Today, we have eliminated certain health risks and reduced and mitigated many many more. As a result, people do not expect harms to befall them in everyday life. And, as a result of that change in expectations, we have all redefined what it means for something to be “safe.” The only problem is that the new, everyday definition of “safe” is not the same as what is almost always intended in public health risk communications.
So here is my plea:
To every reporter, editor, news anchor, public health official, university public relations officer, researcher, congressman, community activist, regulator, parent, and educator:
Talk about how research shows that certain behaviors, interventions, or products are safer than others. Talk about keeping people “as safe as possible.” Explain how research studies that find no evidence of an effect can mean that we can probably tone down our worry or stress about those risks, because it is very unlikely that a large and common risk exists and we didn’t notice it.
Just stop calling anything “safe.”
Please?
Brian J. Zikmund-Fisher is an Assistant Professor of Health Behavior & Health Education at the University of Michigan School of Public Health and a member of the University of Michigan Risk Science Center and the Center for Bioethics and Social Sciences in Medicine. He specializes in risk communication to inform health and medical decision making.

{ 4 comments… read them below or add one }
It’s easy to bash the media, they make themselves such good targets. Look at how they report breastfeeding studies, or breast cancer studies. They always downplay the health effects of breastfeeding, both for babies, and usually don’t even mention the protective effects against breast cancer from breastfeeding. then they end with ‘formula is safe, if you don’t want to’, falling right into this pattern, as there aren’t any studies showing that babies grow the same on formula as human milk….they should stick to the facts, and leave recommendations to doctors!
Yesterday Brian Williams on the NBC nightly news reported that 5 to 8 drinks per week during pregnancy is safe. I’m not positive he used the word “safe” but that’s the message his report left me with. I missed the news tonight so not sure if he recanted per UK’s National Health Service rebuttal.

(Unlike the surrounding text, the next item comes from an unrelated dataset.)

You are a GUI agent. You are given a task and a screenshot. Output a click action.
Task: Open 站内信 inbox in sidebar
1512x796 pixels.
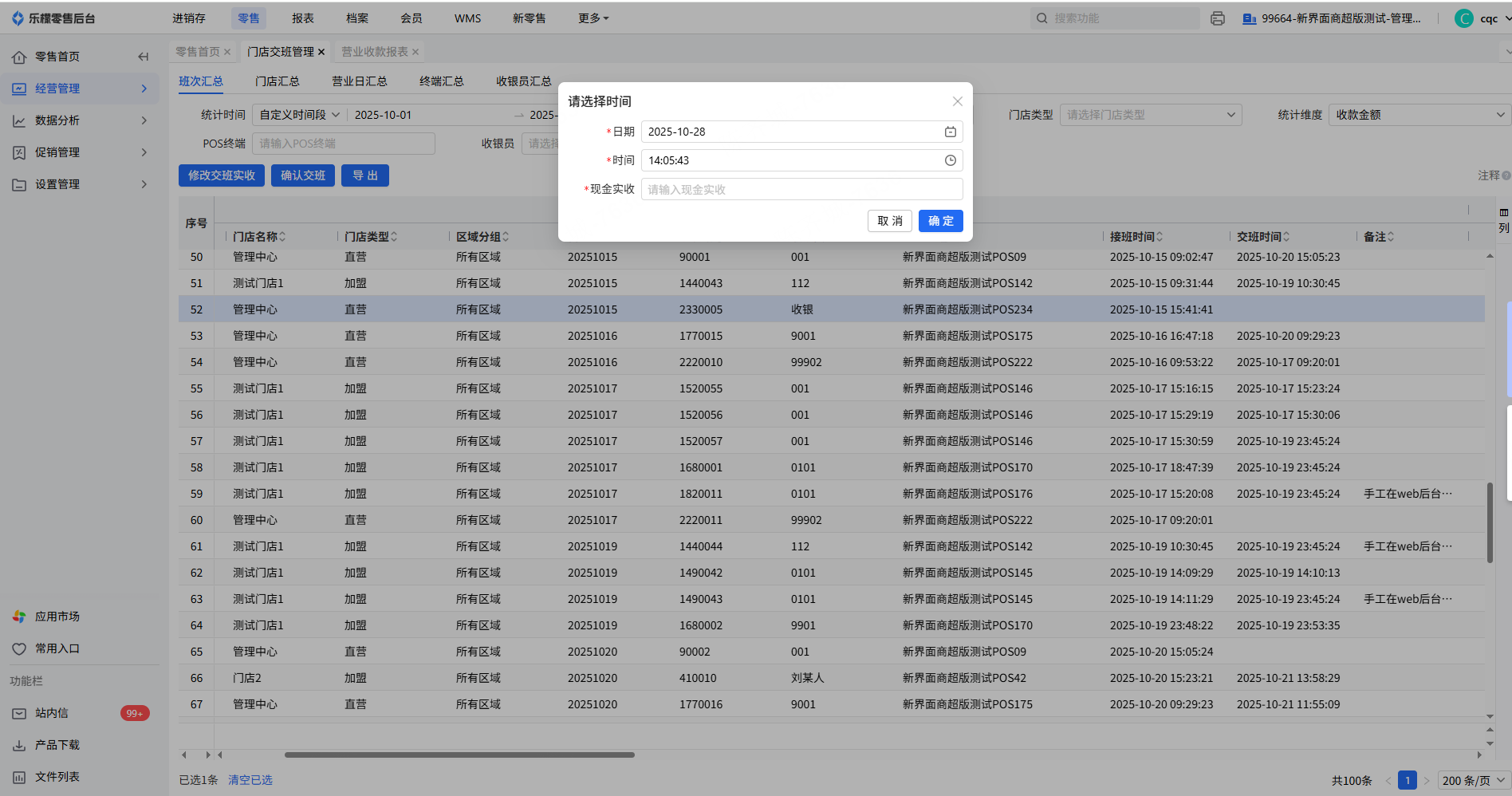52,713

The article is interesting from a professional writing POV, not using “safe” without a qualifier. It’s something I’m tucking into my writing toolbelt. I’m also forwarding this article to my former Science & Medical Writing professor.
Actually, Brian Williams did a halfway decent job. Not ideal, but not a disaster either. Here’s the link on hulu:
http://www.hulu.com/watch/373125
If you listen, he characterizes the results as: “moderate drinking by pregnant women, meaning 5-8 drinks per week early in pregnancy, had no impact on their children, their neurological development, or their attention span later in life.” This isn’t bad — no “safe” — but it would be better if there were a moderator such as “had no measurable impact.”
But, to give him credit, he prefaces it with “this doesn’t mean you necessarily have to try this” and then closes by saying “for good reason, the U.S. Surgeon General flatly advises against pregnant women consuming alcohol.”
I’d give it a B to B+.
I feel your concerns are overblown. I would have thought that common sense would suggest that no single study can offer a guarantee that something is totally safe. For the hypothetical person who doesn’t understand that, presumably a technically accurate, super-qualified statement featuring the exact situations in which “no measurable impact was found” would be pretty impenetrable, prompting the question: “So is it safe or not?”